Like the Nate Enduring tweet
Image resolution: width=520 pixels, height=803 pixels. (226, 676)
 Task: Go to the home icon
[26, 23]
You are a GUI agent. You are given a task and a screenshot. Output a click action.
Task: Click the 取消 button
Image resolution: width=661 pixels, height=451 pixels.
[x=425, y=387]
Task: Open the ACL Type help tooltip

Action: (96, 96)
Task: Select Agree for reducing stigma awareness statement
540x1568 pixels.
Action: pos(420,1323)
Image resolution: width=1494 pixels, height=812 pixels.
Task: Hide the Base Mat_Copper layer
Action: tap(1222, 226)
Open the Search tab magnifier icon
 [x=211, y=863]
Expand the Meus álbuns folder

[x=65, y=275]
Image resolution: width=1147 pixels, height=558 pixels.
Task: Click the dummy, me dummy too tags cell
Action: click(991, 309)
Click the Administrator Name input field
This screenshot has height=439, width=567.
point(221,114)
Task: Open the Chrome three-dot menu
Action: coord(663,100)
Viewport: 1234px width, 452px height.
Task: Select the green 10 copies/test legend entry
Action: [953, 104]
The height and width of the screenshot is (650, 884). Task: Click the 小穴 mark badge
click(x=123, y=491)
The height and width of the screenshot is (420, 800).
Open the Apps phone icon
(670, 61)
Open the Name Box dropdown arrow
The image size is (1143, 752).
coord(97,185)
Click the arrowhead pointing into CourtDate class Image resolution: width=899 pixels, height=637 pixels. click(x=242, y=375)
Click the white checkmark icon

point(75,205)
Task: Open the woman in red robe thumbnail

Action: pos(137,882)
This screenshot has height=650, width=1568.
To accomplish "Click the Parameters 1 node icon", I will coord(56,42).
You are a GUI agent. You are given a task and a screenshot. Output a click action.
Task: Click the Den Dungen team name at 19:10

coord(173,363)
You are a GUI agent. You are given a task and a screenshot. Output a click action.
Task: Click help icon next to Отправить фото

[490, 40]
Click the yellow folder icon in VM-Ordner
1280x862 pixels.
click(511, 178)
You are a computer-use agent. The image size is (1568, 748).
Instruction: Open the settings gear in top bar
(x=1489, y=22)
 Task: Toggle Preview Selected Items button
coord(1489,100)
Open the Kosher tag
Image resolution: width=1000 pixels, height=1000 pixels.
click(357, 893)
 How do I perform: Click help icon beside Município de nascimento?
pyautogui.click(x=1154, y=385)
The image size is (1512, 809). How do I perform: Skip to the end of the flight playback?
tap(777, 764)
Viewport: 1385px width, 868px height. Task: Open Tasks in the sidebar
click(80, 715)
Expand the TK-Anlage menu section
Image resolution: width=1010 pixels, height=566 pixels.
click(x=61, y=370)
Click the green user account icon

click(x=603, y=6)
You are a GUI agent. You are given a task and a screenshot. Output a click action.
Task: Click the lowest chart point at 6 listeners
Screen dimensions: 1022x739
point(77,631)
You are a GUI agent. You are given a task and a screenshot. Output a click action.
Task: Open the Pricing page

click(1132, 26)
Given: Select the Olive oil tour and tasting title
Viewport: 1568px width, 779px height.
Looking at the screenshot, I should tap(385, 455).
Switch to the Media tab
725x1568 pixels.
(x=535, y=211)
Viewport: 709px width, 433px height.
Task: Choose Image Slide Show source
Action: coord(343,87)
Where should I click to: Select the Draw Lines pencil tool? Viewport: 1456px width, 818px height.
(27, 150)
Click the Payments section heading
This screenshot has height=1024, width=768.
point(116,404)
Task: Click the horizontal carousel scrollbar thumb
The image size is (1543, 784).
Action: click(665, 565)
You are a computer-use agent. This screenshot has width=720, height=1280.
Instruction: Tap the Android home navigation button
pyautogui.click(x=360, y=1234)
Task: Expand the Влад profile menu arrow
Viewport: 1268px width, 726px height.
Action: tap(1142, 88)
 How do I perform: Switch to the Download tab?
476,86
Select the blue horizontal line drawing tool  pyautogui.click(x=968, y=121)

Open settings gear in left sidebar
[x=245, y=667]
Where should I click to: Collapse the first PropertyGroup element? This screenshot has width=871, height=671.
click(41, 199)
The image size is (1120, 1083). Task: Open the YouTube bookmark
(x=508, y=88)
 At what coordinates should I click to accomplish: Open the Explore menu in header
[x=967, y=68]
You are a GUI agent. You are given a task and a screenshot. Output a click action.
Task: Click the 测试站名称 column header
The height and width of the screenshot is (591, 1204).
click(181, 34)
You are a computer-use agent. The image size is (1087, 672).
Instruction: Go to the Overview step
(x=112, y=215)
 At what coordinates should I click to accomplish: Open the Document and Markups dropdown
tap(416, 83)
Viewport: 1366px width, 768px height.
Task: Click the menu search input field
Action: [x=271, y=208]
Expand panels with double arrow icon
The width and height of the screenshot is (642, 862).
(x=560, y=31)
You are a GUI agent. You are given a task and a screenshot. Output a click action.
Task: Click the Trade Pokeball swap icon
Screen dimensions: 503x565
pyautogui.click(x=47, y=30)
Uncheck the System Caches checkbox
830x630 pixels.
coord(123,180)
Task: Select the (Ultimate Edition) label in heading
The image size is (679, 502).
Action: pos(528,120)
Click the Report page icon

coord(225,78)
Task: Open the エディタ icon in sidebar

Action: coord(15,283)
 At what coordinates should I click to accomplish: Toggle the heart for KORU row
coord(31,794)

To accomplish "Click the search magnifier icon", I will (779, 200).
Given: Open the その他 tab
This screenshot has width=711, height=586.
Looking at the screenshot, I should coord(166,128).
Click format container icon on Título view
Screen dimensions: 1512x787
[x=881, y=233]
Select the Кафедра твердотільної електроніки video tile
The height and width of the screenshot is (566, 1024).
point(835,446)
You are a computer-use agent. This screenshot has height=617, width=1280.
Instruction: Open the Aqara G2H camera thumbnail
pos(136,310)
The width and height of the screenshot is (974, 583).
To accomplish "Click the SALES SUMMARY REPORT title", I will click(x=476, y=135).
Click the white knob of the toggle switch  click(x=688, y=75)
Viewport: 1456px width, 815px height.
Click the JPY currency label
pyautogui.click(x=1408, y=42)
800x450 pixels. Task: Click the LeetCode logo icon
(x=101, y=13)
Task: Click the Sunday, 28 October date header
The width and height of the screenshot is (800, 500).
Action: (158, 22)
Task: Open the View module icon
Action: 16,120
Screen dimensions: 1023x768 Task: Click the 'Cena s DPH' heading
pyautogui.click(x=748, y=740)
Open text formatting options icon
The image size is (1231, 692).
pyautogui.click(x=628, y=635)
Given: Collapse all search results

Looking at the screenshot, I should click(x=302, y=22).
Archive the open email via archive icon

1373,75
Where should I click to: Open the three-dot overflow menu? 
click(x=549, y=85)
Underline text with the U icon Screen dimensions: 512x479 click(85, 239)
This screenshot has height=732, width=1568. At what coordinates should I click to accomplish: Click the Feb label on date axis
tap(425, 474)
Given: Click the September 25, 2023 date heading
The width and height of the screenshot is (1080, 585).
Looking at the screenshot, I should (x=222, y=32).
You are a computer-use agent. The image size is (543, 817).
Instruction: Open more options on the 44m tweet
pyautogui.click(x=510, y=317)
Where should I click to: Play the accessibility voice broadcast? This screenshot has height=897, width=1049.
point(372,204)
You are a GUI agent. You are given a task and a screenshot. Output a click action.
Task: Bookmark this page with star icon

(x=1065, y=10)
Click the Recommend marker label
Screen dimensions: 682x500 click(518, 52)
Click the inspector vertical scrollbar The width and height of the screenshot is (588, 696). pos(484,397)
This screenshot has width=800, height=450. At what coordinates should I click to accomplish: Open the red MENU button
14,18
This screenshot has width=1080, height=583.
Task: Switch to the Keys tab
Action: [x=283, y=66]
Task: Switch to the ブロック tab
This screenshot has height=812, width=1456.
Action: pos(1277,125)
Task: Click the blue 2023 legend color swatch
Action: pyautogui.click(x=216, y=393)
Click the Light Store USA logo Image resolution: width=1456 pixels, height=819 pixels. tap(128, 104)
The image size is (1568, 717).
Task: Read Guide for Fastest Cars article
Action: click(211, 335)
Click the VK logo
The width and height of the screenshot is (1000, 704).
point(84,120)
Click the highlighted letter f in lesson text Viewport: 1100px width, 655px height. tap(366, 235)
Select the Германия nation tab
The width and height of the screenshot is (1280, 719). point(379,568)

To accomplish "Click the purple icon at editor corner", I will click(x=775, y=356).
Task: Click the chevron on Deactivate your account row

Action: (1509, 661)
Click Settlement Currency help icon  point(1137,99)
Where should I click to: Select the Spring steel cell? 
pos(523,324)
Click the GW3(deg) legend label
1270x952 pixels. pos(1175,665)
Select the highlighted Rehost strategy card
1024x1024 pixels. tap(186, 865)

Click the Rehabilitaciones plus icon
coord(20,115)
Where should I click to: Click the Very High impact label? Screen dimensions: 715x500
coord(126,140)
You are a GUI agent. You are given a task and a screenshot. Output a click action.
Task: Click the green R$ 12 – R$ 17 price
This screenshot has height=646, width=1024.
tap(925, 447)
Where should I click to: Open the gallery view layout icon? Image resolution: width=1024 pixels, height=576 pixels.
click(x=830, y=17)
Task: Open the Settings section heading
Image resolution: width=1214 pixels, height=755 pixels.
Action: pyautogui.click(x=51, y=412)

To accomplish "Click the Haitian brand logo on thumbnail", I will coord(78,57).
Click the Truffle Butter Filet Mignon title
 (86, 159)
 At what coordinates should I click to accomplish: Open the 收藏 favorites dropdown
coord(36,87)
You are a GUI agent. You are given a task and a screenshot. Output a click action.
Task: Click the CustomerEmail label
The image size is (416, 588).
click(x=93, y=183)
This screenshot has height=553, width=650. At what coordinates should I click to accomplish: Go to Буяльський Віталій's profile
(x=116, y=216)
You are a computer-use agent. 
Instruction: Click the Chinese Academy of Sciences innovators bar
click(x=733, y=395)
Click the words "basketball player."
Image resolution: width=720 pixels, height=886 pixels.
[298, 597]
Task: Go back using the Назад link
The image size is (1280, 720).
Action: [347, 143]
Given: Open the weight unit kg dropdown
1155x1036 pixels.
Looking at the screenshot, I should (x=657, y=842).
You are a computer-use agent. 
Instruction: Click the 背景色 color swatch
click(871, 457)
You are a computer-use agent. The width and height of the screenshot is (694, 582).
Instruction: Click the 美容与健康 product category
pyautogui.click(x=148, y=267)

+---+

• [Task instructions]
Where a line of the records above holds the word "text", copy that line.

• [Reply]
Open text formatting options icon
Underline text with the U icon Screen dimensions: 512x479 click(85, 239)
Click the highlighted letter f in lesson text Viewport: 1100px width, 655px height. tap(366, 235)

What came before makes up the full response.